Ware Soku Kami Nari is a Japanese mantra declaring divinity for all humanity.
Cover painting: detail from Appreciation for the Stars #1 by Marlis Jermutus
"The Eastern mystics see the universe as an inseparable web, whose interconnections are dynamic and not static. The cosmic web is alive; it moves and grows and changes continually. Modern physics, too, has come to conceive of the universe as such a web of relations and, like Eastern mysticism, has recognised that this web is intrinsically dynamic. The dynamic aspect of matter arises in quantum theory as a consequence of the wave-nature of subatomic particles, and is even more essential in relativity theory, where the unification of space and time implies that the being of matter cannot be separated from its activity. The properties of subatomic particles can therefore only be understood in a dynamic context; in terms of movement, interaction and transformation."
- Fritjof Capra
"The wave/particle complimentary seems to mirror the existential experience of consciousness . . . The ordinary consciousness of the "self"— in the vernacular sense, with no technical philosophic doctrine implied— is much like a particle: "solid," "isolated," "real," encapsulated by the skin and more or less static. When one becomes detached enough for neurological self-criticism—for revising models as one goes along— the "self" appears more like a process and even a wavy process: it "is" a succession of states, rather than a state itself (as Hume noticed) and these states come and go in a wave-like manner, "flowing" between "inner" and "outer." As one observes them come and go, one learns to choose desirable states . . ."
- Robert Anton Wilson
Cover painting: detail from Dancing on the River by Marlis Jermutus
The aspirant Enters the Ambient Temple, acknowledges Shivakara, Lord Shiva's transformative vision. The vision brings a Dimensional Crossing. Some aspirants may catch a glimpse of Zanoni's Mystical Smile, and discover Dolce far Niente.

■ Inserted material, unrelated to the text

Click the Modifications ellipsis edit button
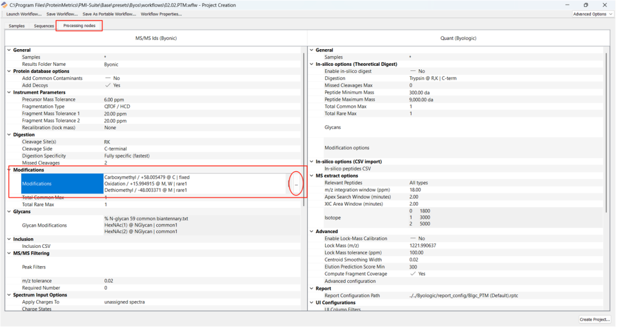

Zanoni, written by Sir Edward Bulwer Lytton in 1845, is a fictionalized account of the life of the Comte de Saint-Germain.
Dolce far Niente - "the pleasure of doing nothing"
The Greek modes describe a variety of musical flavors. Charukesi Mode, a major scale with a flatted 6th and flatted 7th, has no Greek equivalent. Charukesi is the name for this scale in the Indian Classical music system.